We now know that more than 80 percent of Three Sisters Islands at the Niagara Falls State Park has been fenced off - prohibiting the public from walking on the islands anywhere except along a narrow fenced in pathway.
If you have visited Three Sisters recently, you will have seen the natural landscape bastardized by stone pavers, the perimeters of the islands cordoned off by nothing more than black chicken wire and metal stakes.
The State of New York had little problem spending $60 per square foot on pavers to rid Three Sisters of its natural entranceway, an entrance that has served the public just fine for 125 years.
To further extend the welcome to our guests from around the world, sensitively placed signage within the vicinity of Three Sisters threatens visitors with arrest should they venture near the water or off the fenced in narrow path.
It is obvious that the landscape architects who designed such plans do not see these treasures through the eyes of a tourist. The powers that be sought fit to fence off the adventure of touching a unique ‘piece of God’s handiwork.’
The 2013 project used $2 million of taxpayer money to cordon off a “special path” to a “very special place.”
So, while we pretend to welcome all nations to “our” Parks, the fences deliver a very different message… “Keep Out.”
Yet these are public lands, the people’s lands, and shame on any bureaucratic design that prevents each and every one of us from sharing in those properties.
Of course people should stay out of the water, but to take away some of the most beautiful vistas on the American side of the Falls borders on criminal. For decades people from every corner of the-world have trekked to the Third Island, a location where one can actually ‘shoot’ pictures of the cascading water above eye-level. These picture angles are unmatched anywhere else in the New York park scape.
And for 125 years, people have touched their toes in the waters of the harmless babbling brook between Goat Island and the first of the Three Sisters Islands. No one ever was harmed by this innocent pleasure.
Now touch the water or even approach the shore of the brook and you are subject to arrest.
Sure "safety first" -- without question, but other than some bumps and bruises, maybe a twisted ankle here and there, the injury record of the last 125 years of free access to all of the islands doesn’t seem to exceed that of any other high-traffic tourist destination.
Maybe these same park “gurus” should admit that “Thunder Rocks” in ‘their’ Allegany State Park and its stature as an extremely popular attraction where guests climb moss-covered boulders 30 feet high should also be closed.
Are the challenging trails at Devil’s Hole the next to be shut off from the people?
They are certainly more dangerous than a gambol through and around Three Sisters.
And what about the hundreds of thousands of annual ‘customers’ who travel the wet, moss-laden decks of the Cave of Winds trip.
Oh, wait a minute….Revenue…safety… Safety…revenue…. Forget it.
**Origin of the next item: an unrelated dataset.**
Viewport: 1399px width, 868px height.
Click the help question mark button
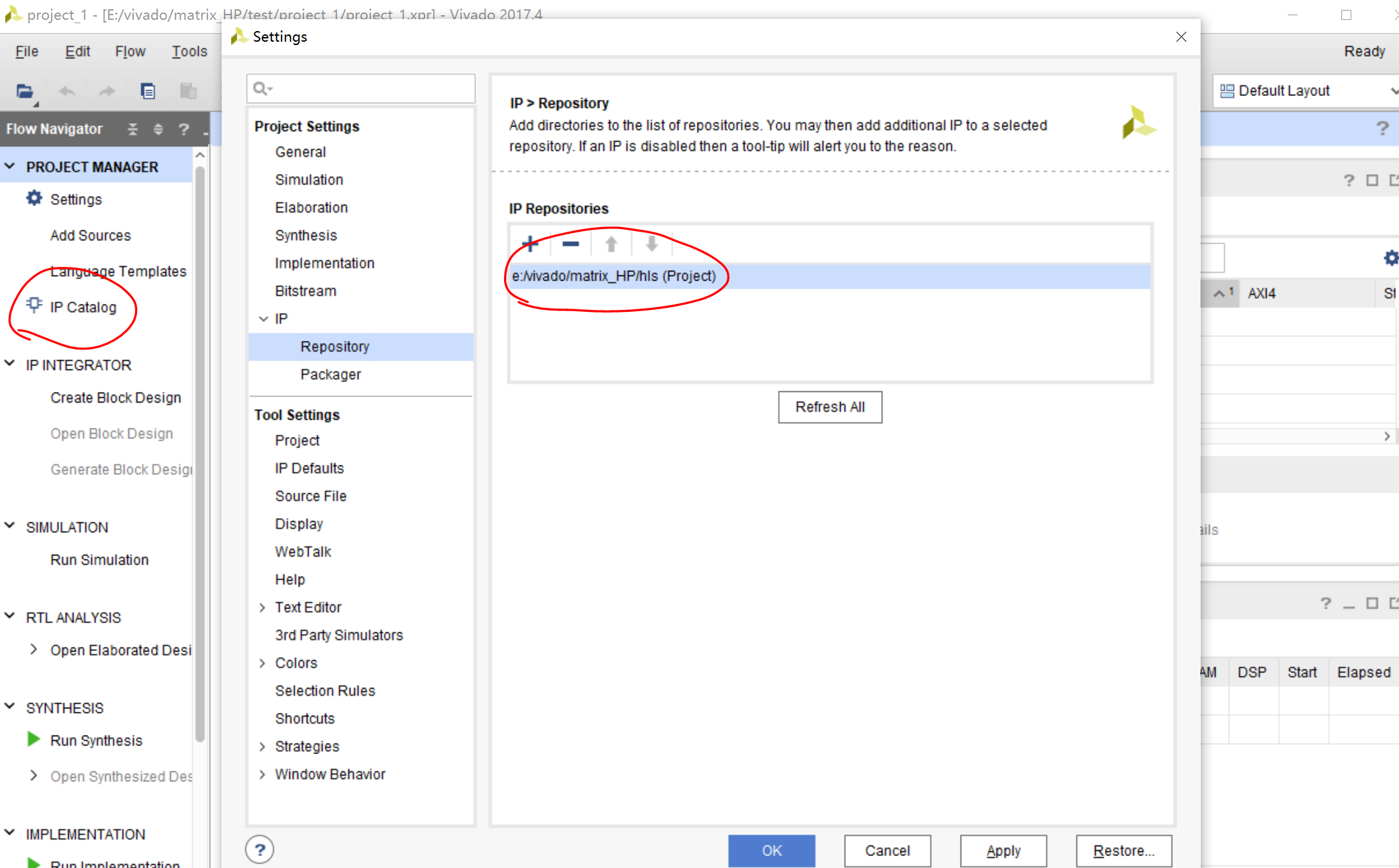(260, 850)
I figured it out.
Nevertheless, it becomes increasingly difficult to follow the logic of the New York State Parks. They brag about green space, access to nature and unmatched walking trails. Then they kennel off the public from nature, while converting Goat Island to little more than a paid parking lot.
Sometimes, we have to respect the gifts of nature and leave a little of what we do up to old-fashioned common sense. Sometimes life’s little adventures are a good thing and we should leave them be.
And now, worse, thanks to replacing the natural paths with expensive pavers, not only has the park fenced off 80 percent of the Islands, but the park has to close the Three Sisters Islands altogether on some days during the wintertime because the pavers are slippery and dangerous when it freezes from the mist from the falls.
They should have thought about this before they put in the slippery pavers.
Millions of dollars spent to enrich some Albany -connected contractor who sells pavers at $60 per square foot. Then they fence off almost all of Three Sisters so that visitors can only walk the narrow path on these pavers, and lastly they have to shut the whole of Three Sisters down sometimes because of - get this - the stupid people who designed it with slippery (but super expensive) pavers.
Unlike the old natural dolomite path - these new pavers gets so slippery that people are at always at risk whenever the mist falls there- which is often.
This is your state parks government at work!